- Problem -
Pictures aside, reproduce exactly and only the lines below, starting at the one containing "Given: Click Apeldoornse" and ending at the last line.

* * * *

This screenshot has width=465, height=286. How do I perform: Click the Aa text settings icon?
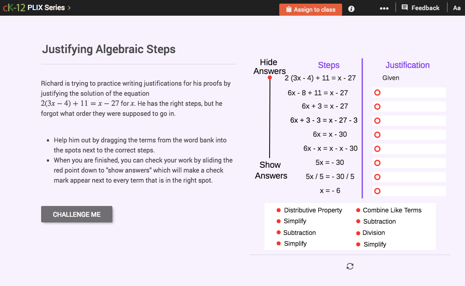pyautogui.click(x=457, y=8)
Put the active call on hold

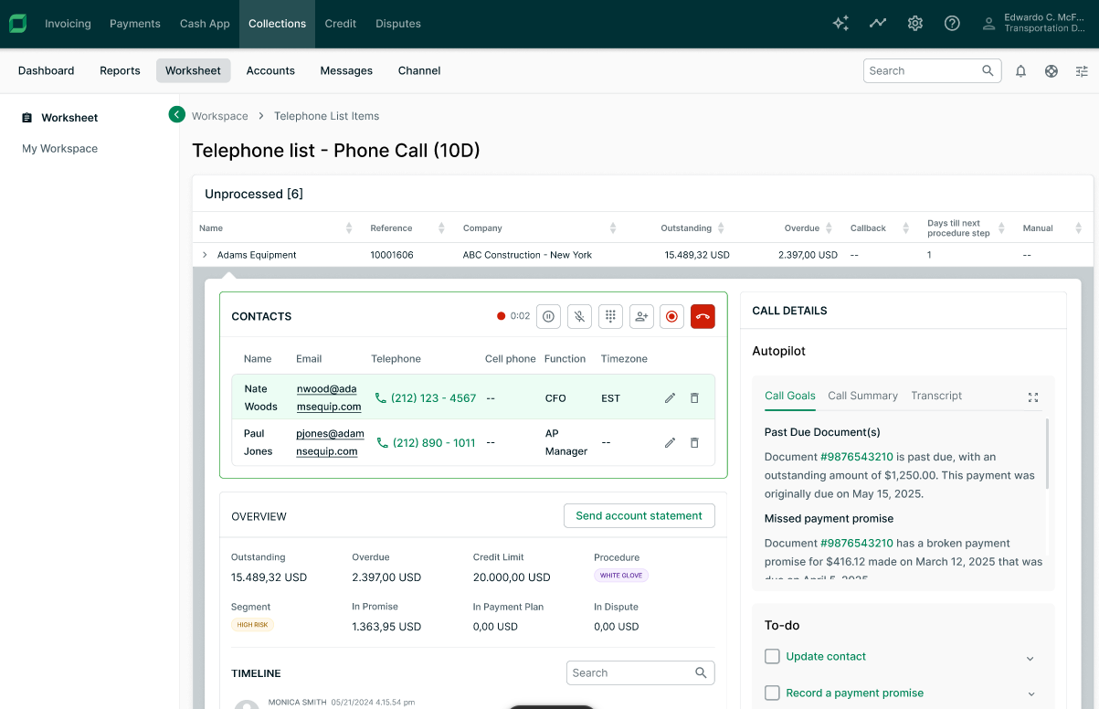(x=548, y=316)
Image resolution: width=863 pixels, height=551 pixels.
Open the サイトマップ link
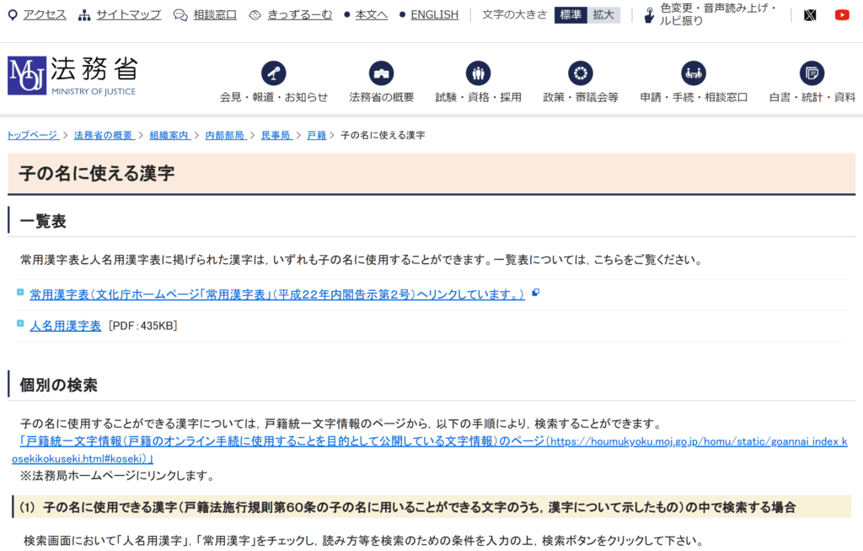[127, 14]
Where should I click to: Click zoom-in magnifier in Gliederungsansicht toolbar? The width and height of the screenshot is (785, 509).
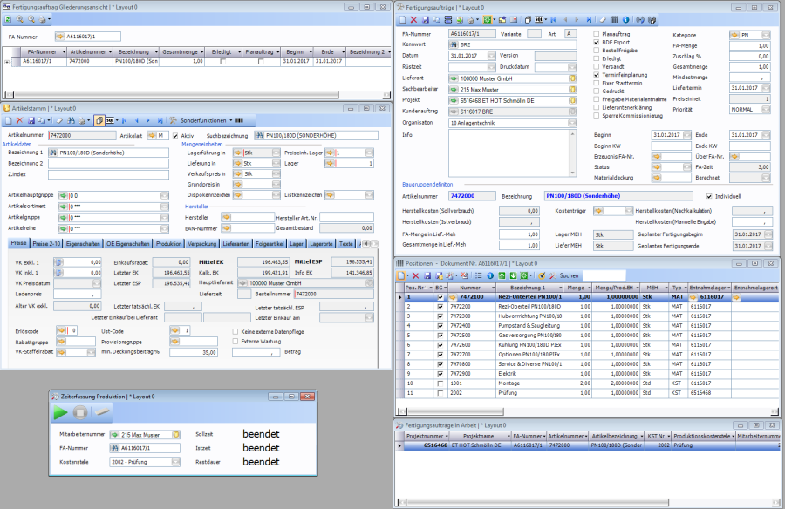21,18
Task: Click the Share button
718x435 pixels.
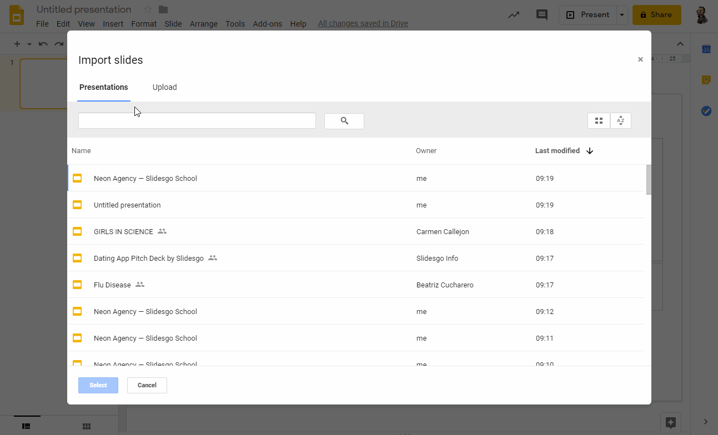Action: point(656,15)
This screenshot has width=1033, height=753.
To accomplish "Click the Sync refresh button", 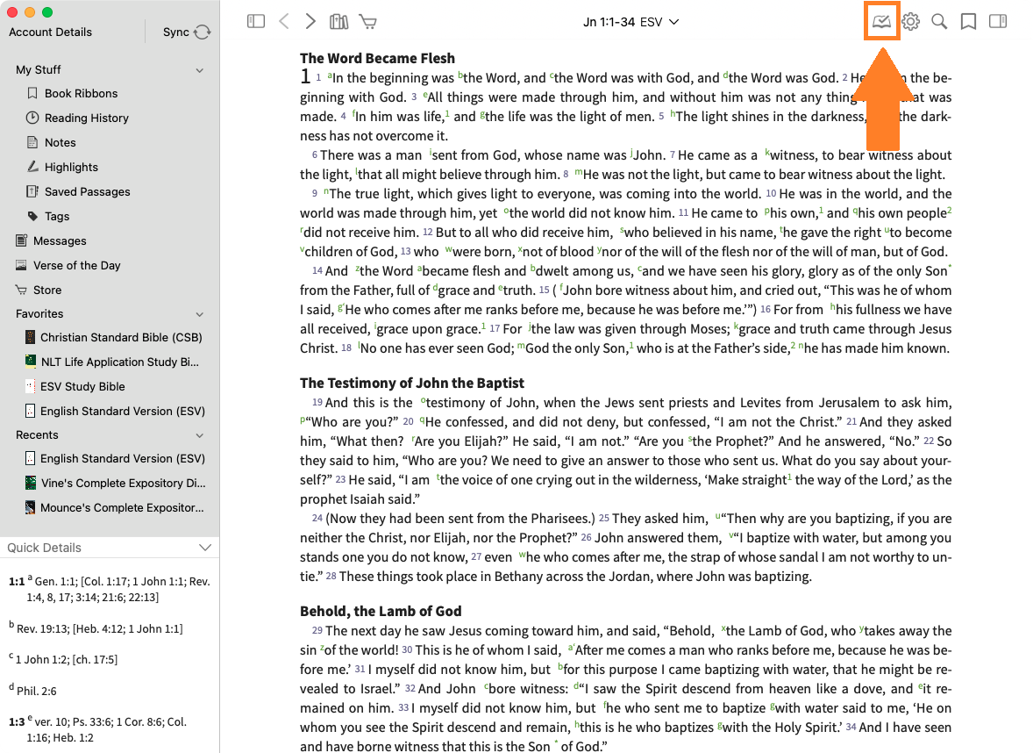I will coord(202,32).
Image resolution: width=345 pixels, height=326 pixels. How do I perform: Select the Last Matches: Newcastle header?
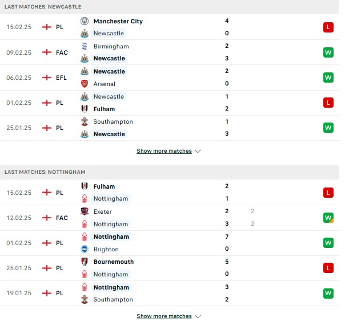click(x=170, y=7)
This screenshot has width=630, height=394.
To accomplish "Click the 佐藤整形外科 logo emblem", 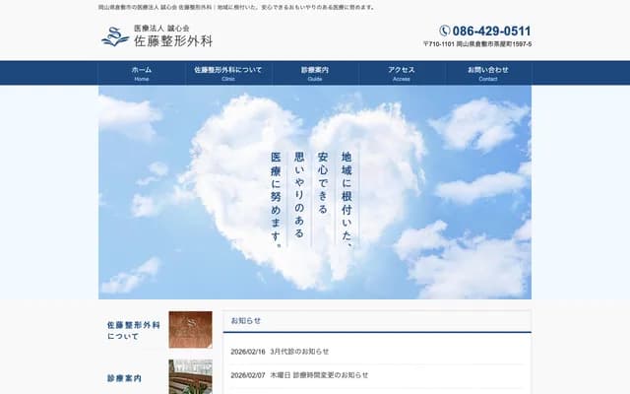I will click(115, 36).
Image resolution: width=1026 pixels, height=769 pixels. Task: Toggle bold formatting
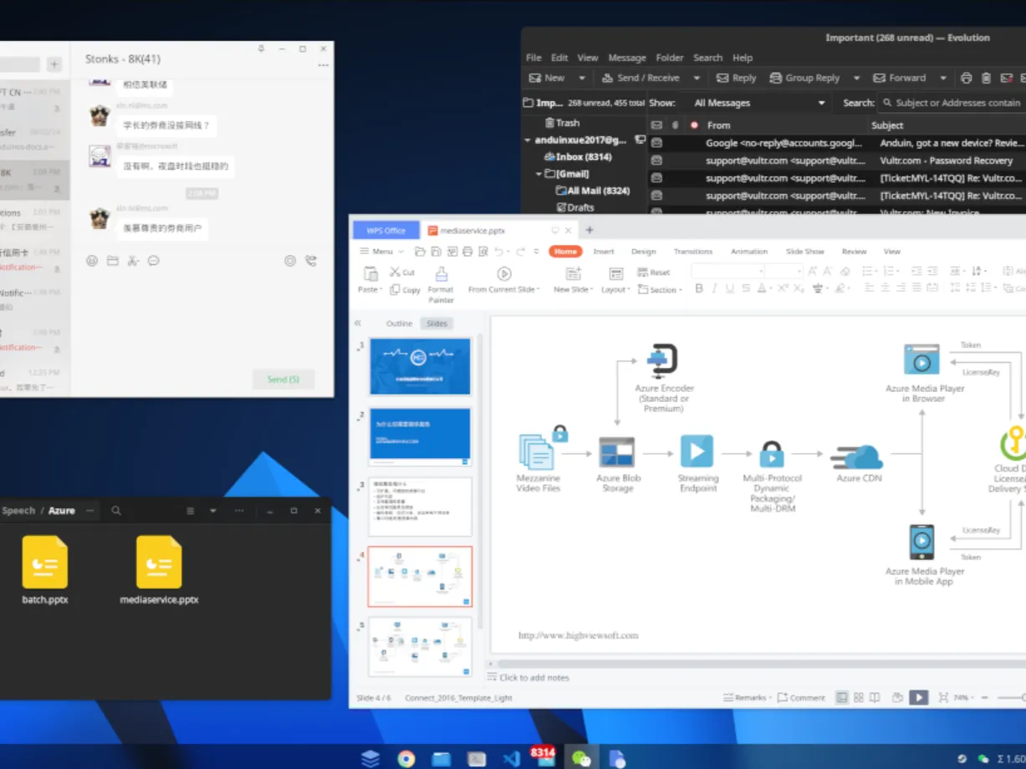click(699, 288)
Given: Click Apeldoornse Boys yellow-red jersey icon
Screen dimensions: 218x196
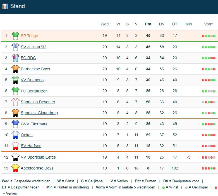Looking at the screenshot, I should [15, 168].
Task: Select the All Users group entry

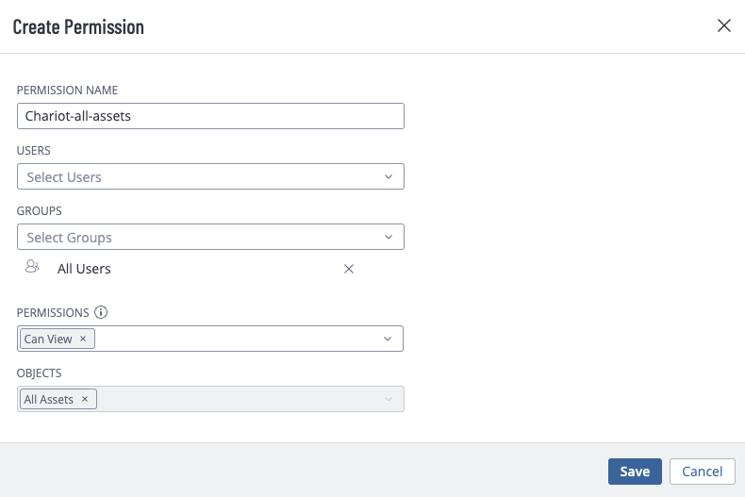Action: [x=84, y=269]
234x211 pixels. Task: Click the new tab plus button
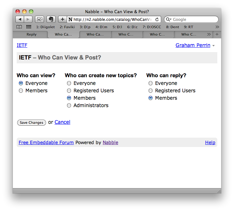(217, 34)
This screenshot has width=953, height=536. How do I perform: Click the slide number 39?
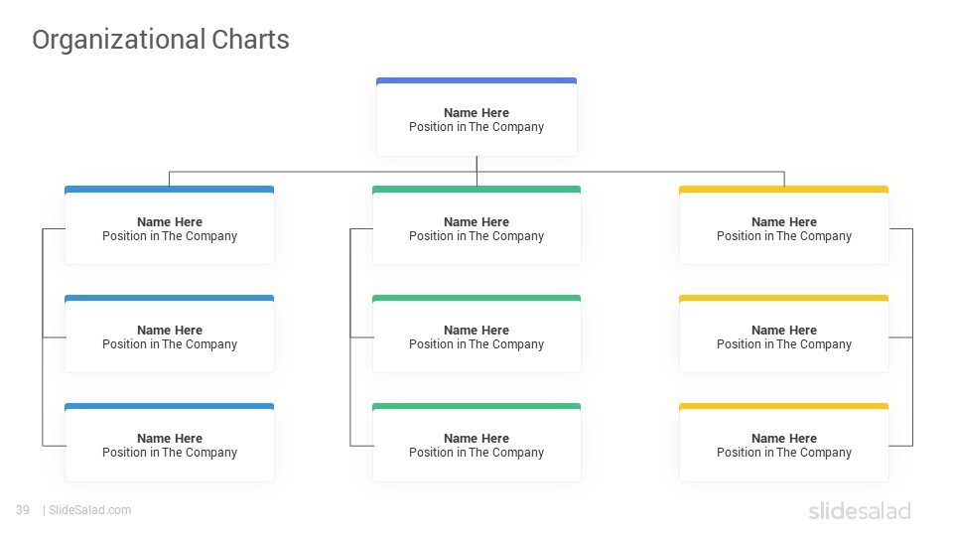point(23,510)
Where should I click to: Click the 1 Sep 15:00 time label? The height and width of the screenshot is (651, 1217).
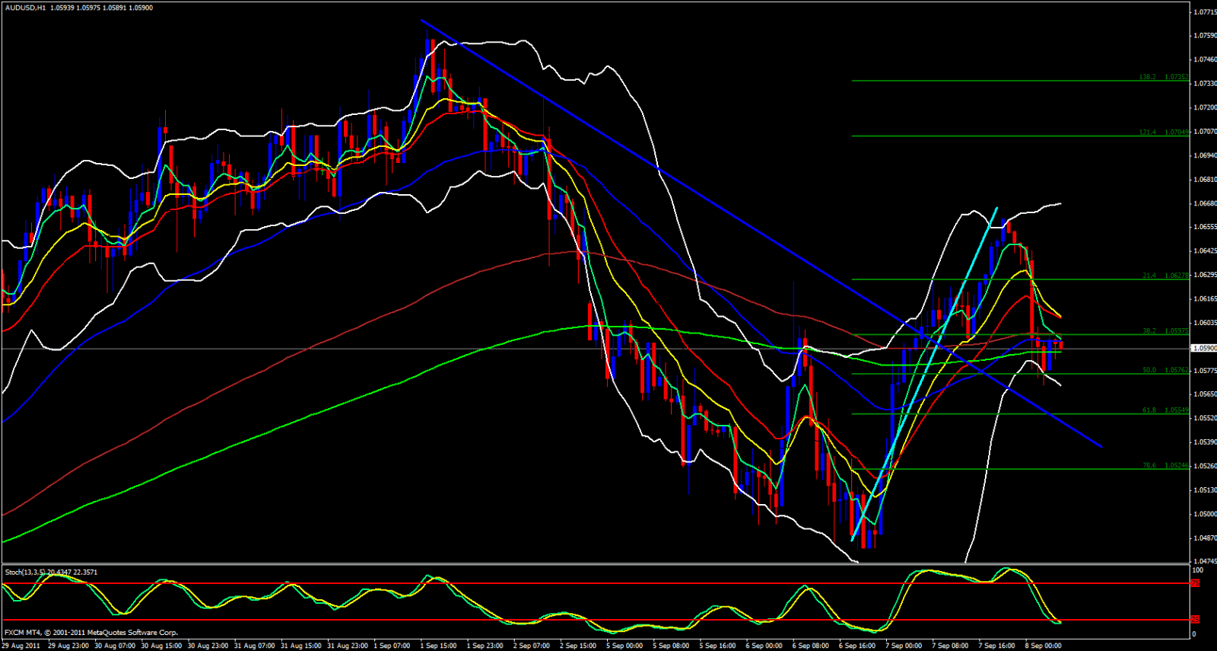point(438,646)
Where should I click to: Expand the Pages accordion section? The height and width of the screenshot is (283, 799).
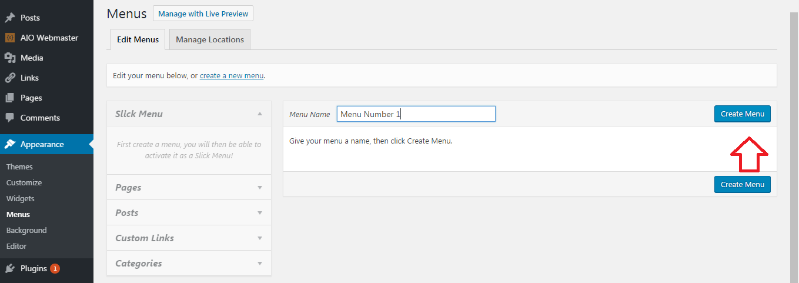click(189, 187)
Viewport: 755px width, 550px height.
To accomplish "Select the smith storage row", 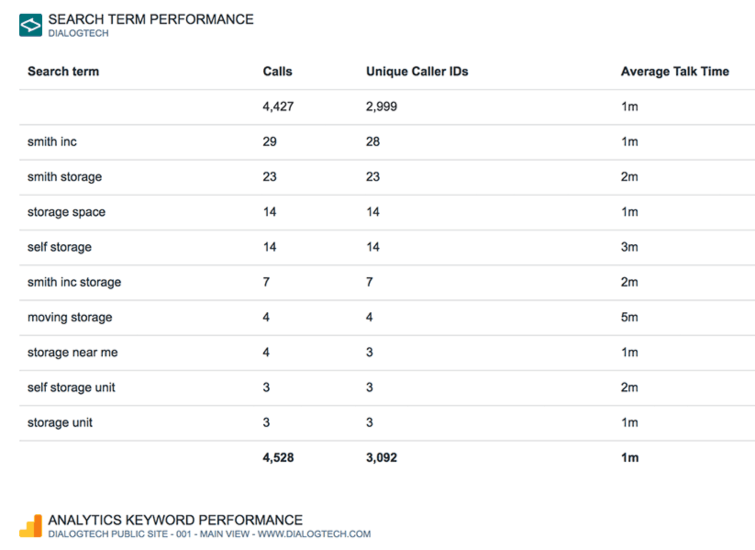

* * * *

- Response area -
Given: Click Apeldoornse Boys yellow-red jersey icon
Screen dimensions: 218x196
Looking at the screenshot, I should [15, 168].
Task: Select the All Users group entry

Action: [x=84, y=269]
234x211 pixels. Task: Click the new tab plus button
(217, 34)
This screenshot has width=953, height=536. How do I perform: Click the slide number 39?
point(23,510)
Where should I click to: Click the 1 Sep 15:00 time label? The height and width of the screenshot is (651, 1217).
point(438,646)
Where should I click to: Expand the Pages accordion section? The height and width of the screenshot is (283, 799).
click(189, 187)
Viewport: 755px width, 550px height.
To accomplish "Select the smith storage row", 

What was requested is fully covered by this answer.